### Problem to solve
Wherever the line that contains "Task: Click the 99.06-101.6 hip cell" falls, repeat it and the lines after it exactly until the records end, without any pictures.

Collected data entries
·····
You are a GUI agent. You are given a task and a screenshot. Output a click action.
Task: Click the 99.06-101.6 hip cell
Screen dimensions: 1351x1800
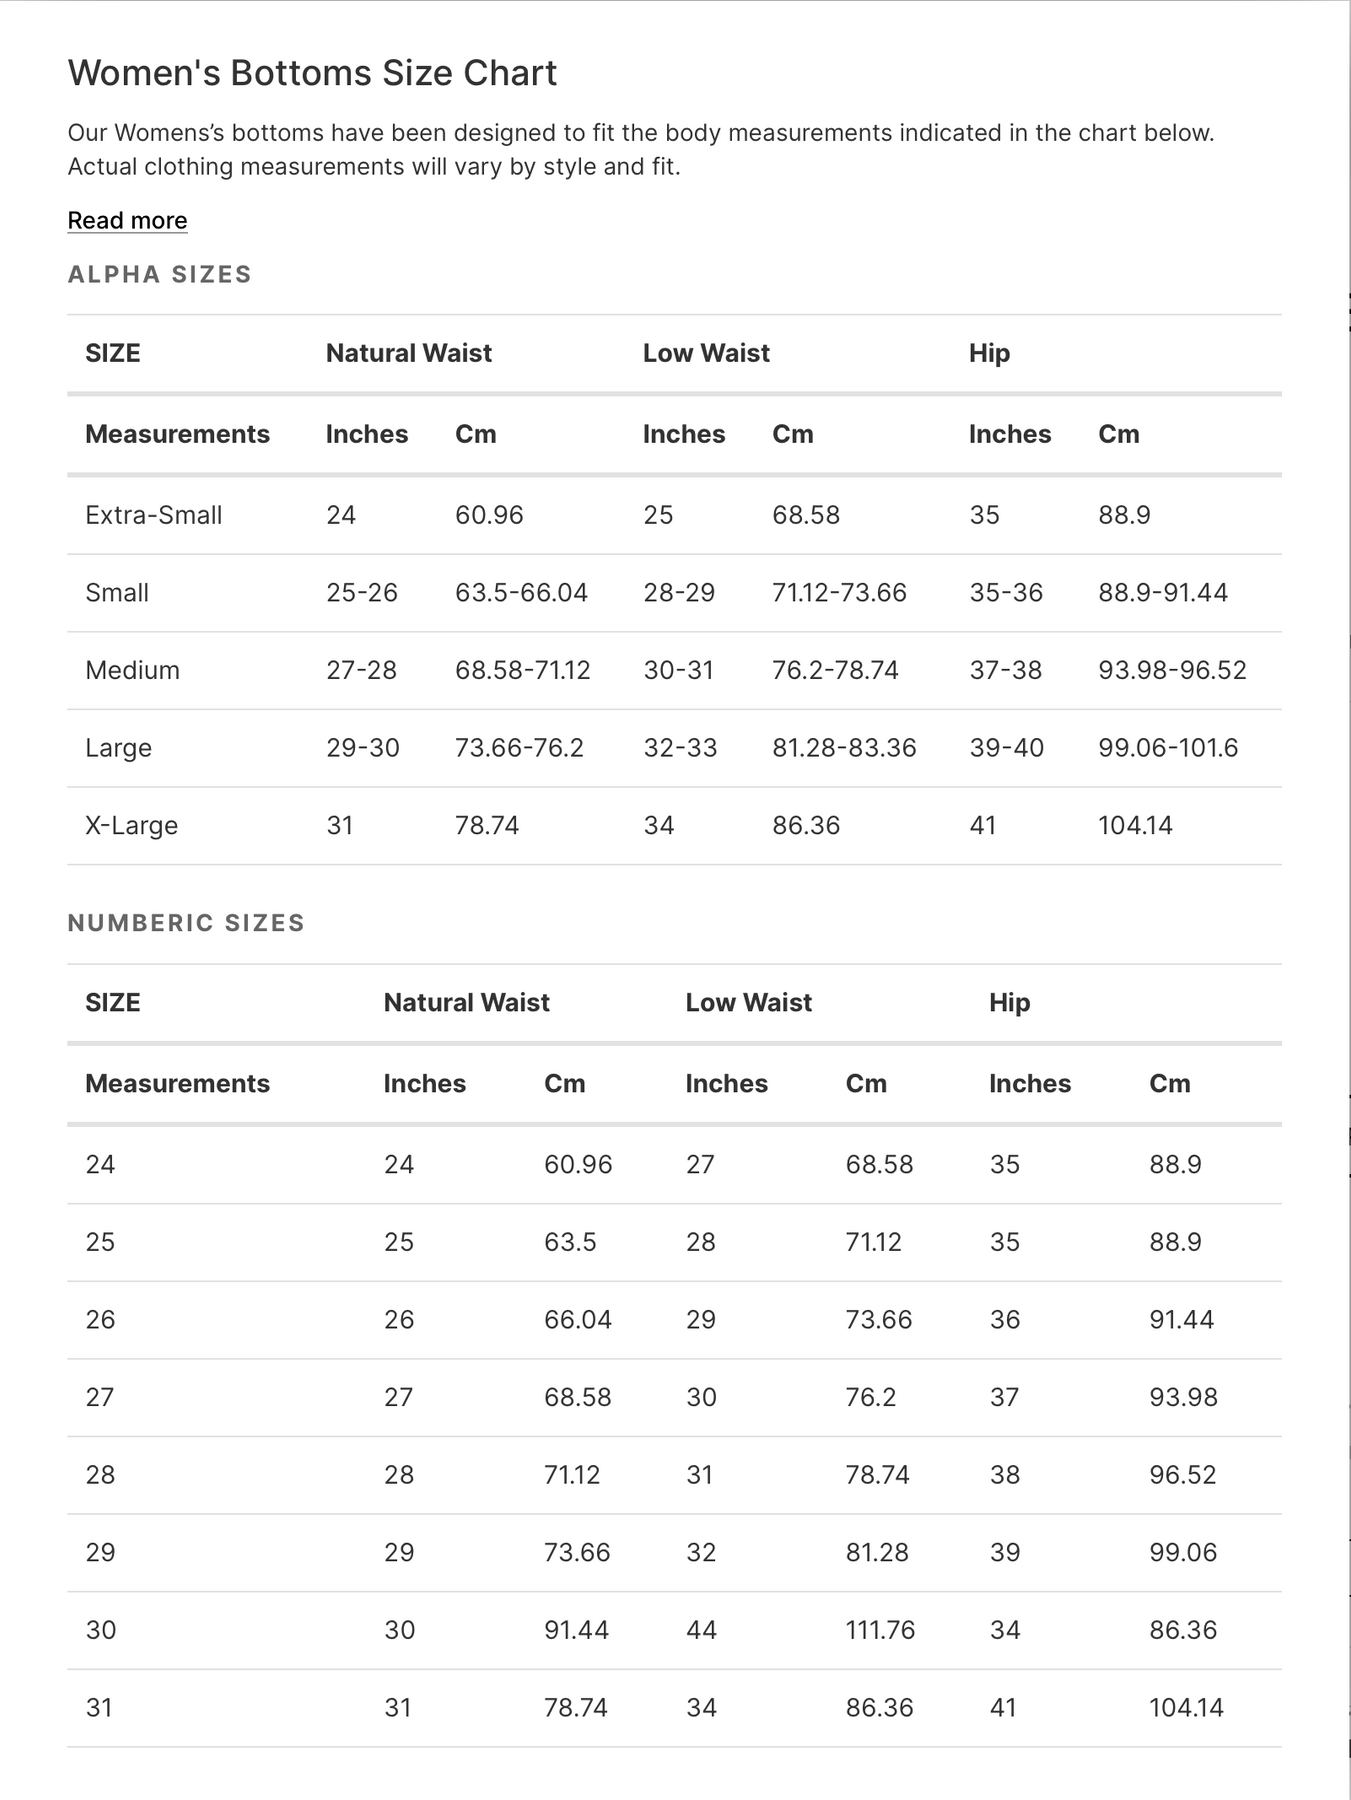pyautogui.click(x=1168, y=748)
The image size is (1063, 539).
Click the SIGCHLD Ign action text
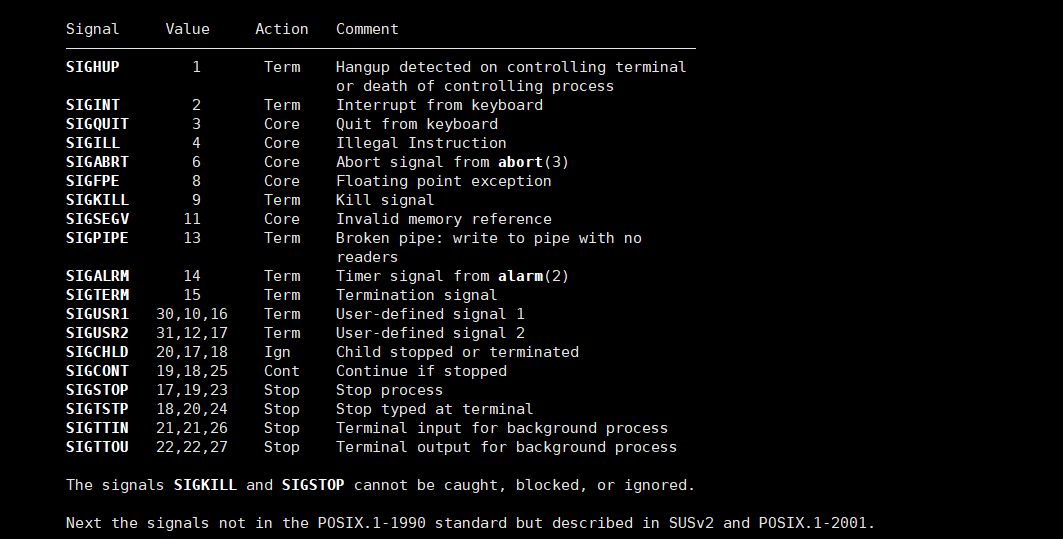pos(277,352)
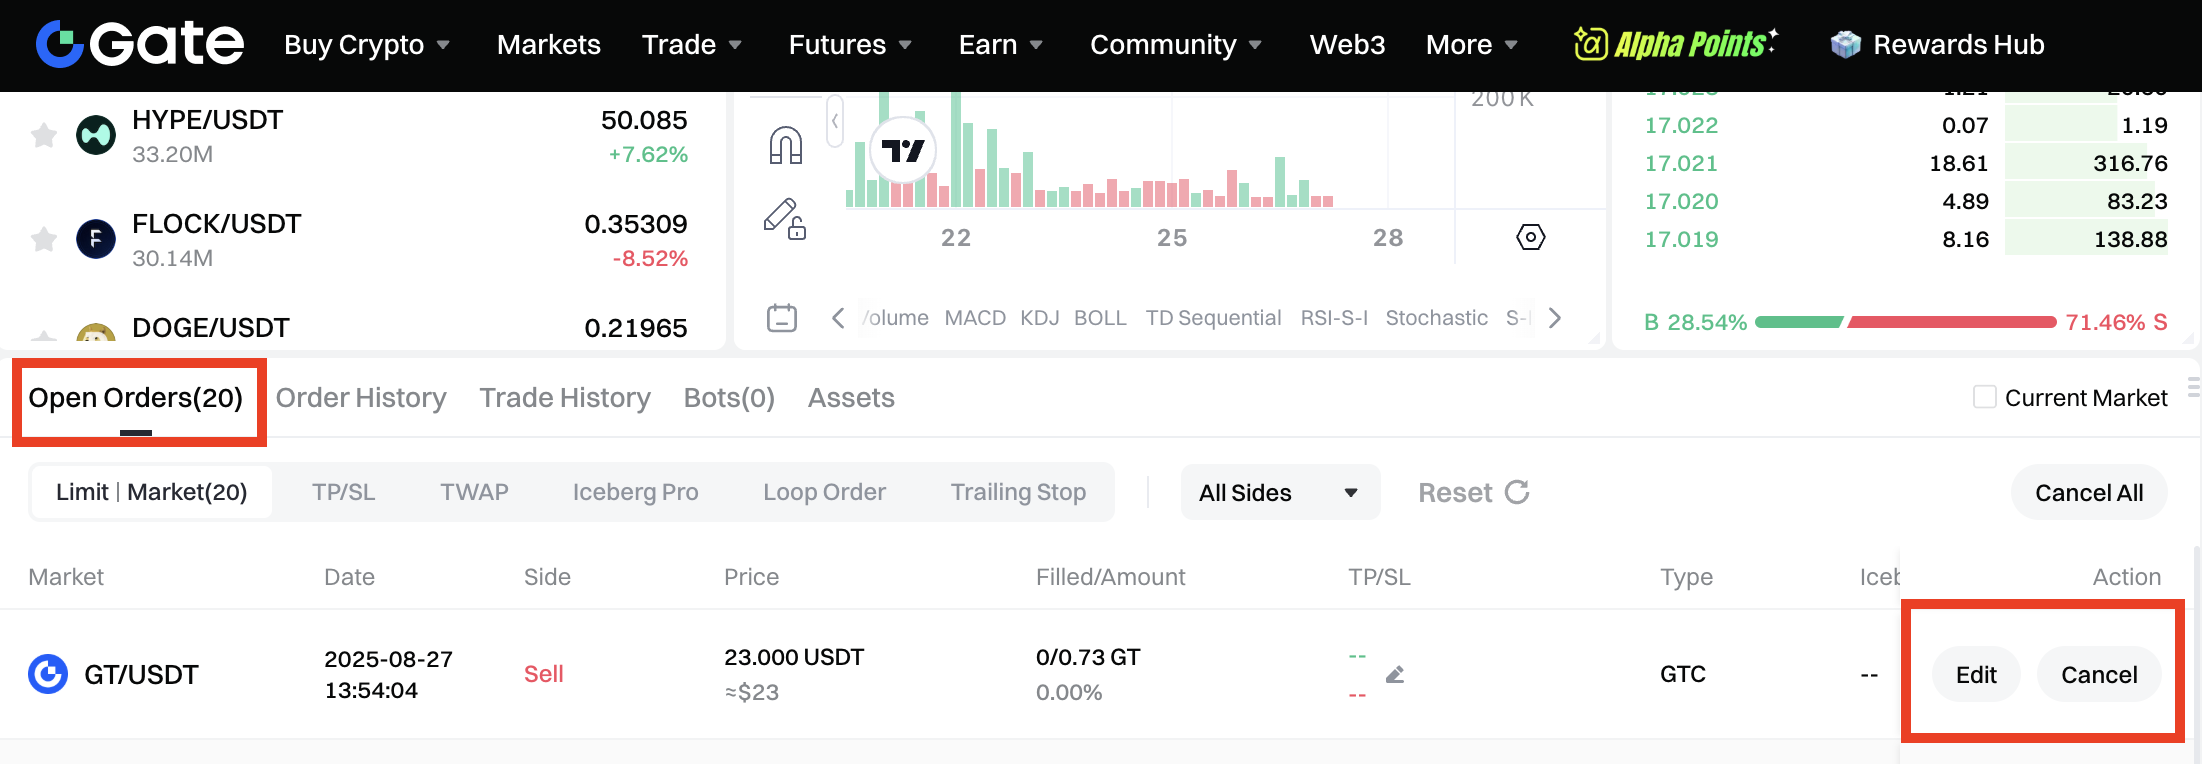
·····
### Completed task
Task: Click the 99.06-101.6 hip cell
Screen dimensions: 1351x1800
pyautogui.click(x=1168, y=748)
The image size is (1063, 539).
Click the SIGCHLD Ign action text
pos(277,352)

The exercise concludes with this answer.